The Task Force on Women and Aging recognizes the importance to older women of a number of proposals, which may be considered by Federal legislators during coming months, particularly regarding Medicare, Medicaid, and Social Security. While not ignoring these, because of the immediacy of the Wisconsin State budget crisis and the value of maximizing our effectiveness through collaboration with other state organizations, the Task Force has decided to focus on two state level issues in 2003.
Long-term Care
The Task Force urges our legislators and governor to protect and maintain the Family Care and the Community Options programs and expand them so that more counties may be served and waiting lists reduced. Both are demonstrated cost effective programs. While 80-85% of older persons prefer to remain in their own homes (which in many instances could be accomplished through community based services), 75% of long-term care dollars in Wisconsin continue to go to nursing homes. Approximately 85% of nursing home residents are women, both because of greater longevity than men but also because older men are much more likely to have a wife caregiver and a higher retirement income to maintain them at home, while women are likely to be widows with lower income. Younger women are also impacted because they are most likely to be the family members who undertake care of older family members. Assuming that responsibility commonly affects their ability to maintain their employment and consequent financial preparations for their own later years.

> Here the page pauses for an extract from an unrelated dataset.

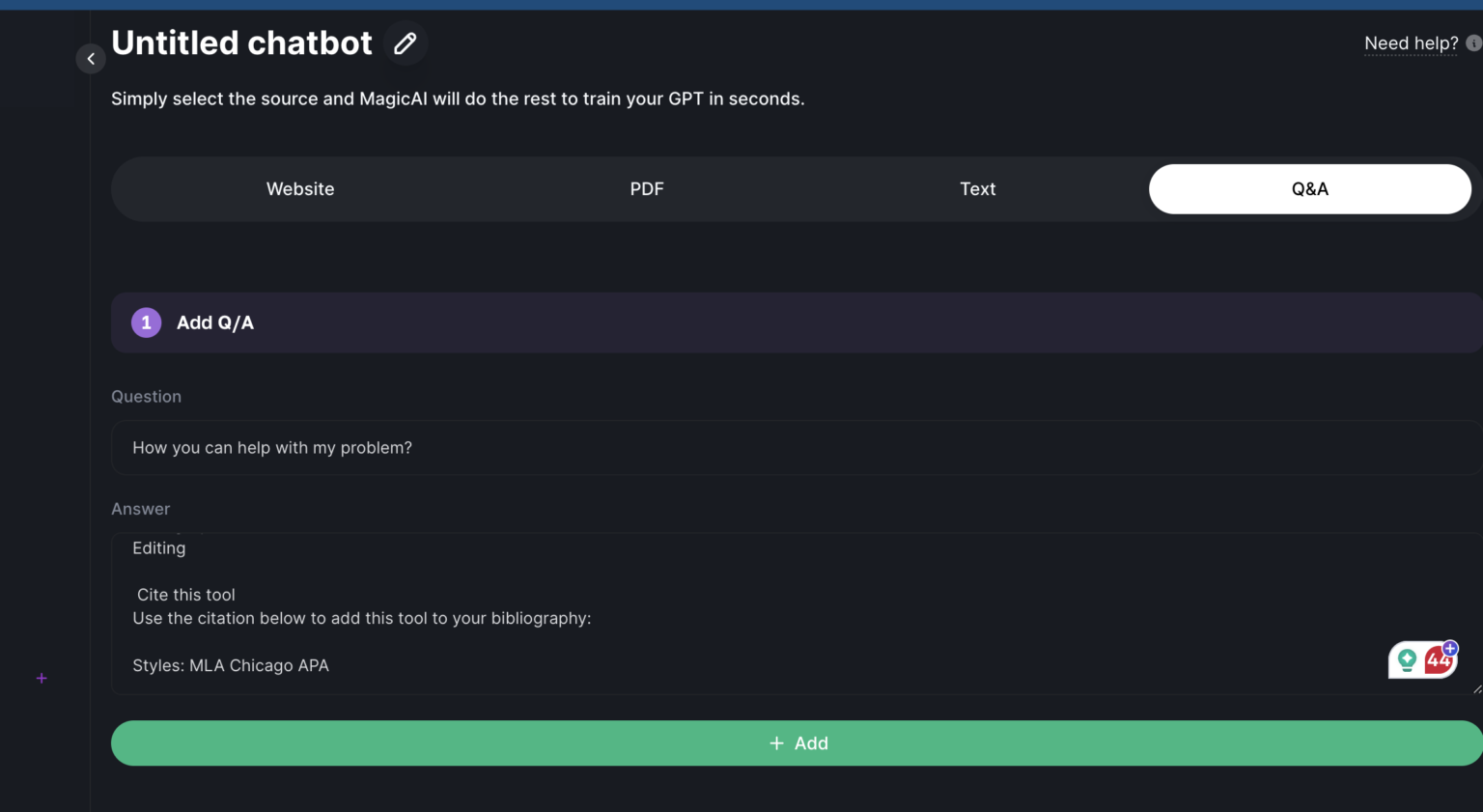The height and width of the screenshot is (812, 1483).
Task: Click the blue plus badge on widget
Action: coord(1450,648)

SeniorCare and Fair Pricing of Prescription Medications
Protecting SeniorCare benefits is a top priority for the Task Force. But more needs to be done for other seniors, as well.

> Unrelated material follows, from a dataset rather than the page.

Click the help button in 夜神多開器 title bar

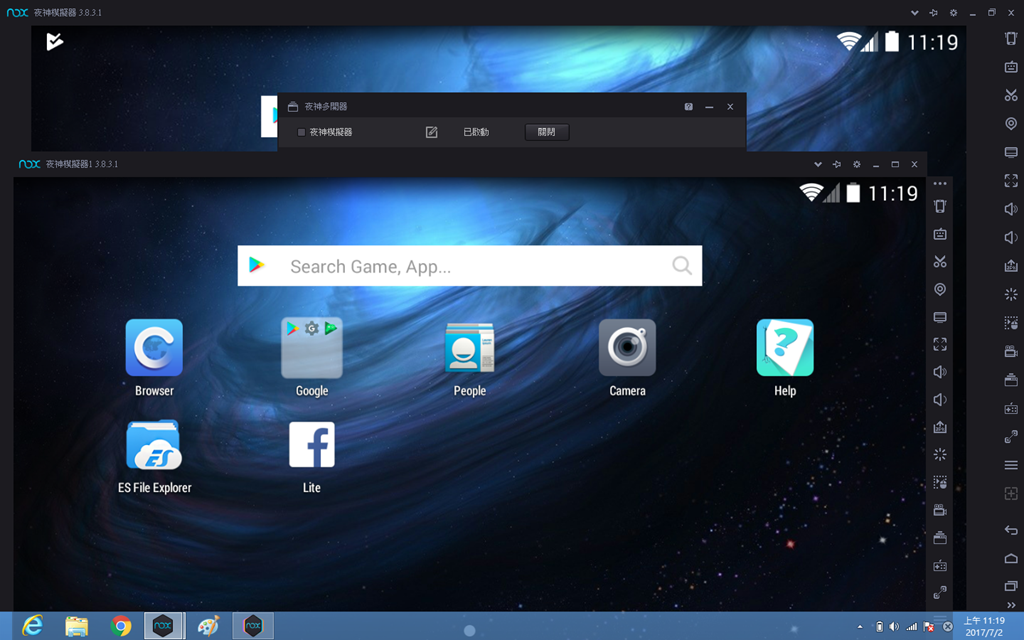[688, 107]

The rising cost of prescription drugs has created a major problem for many older women, according to the OWL Mother's Day Report 2000. For years, drug prices have been rising faster than inflation. While the Consumer Price Index rose 98% between 1980 and 1998, drug prices increased by 256 % (Social Security cost-of-living raises are based on the Consumer Price Index). Between January 2001 and January 2002, prices of the 50 drugs most prescribed to seniors rose on average nearly three times the rate of inflation. One out of three older women lack any prescription drug coverage. Medicare has no outpatient drug provision. Millions of women Medicare recipients pay more than $1200 a year out-of pocket for prescription drugs and more millions pay between $612 and $1200. In 1997, the average income for women over the age of 65 was $14,820 (men in the same age group averaged $26,543).

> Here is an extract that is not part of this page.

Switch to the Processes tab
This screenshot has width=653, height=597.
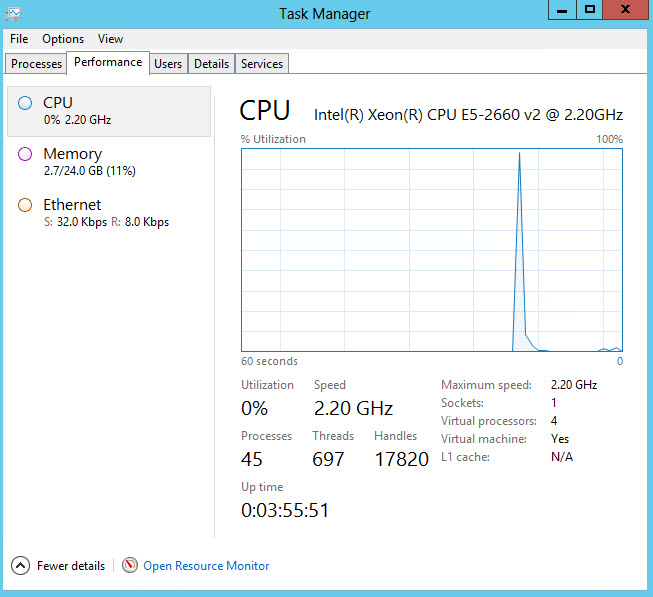[37, 64]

Fair pricing of prescription medications is a complex issue with important financial implications for the State and its taxpayers, as well as older women. Public officials and aging advocates are studying and considering a number of programs already established in other states (including multi-state buying pool, preferred drug purchasing list), with an eye to adopting/adapting provisions which would best benefit Wisconsin. The Task Force will establish our position as alternative become more defined.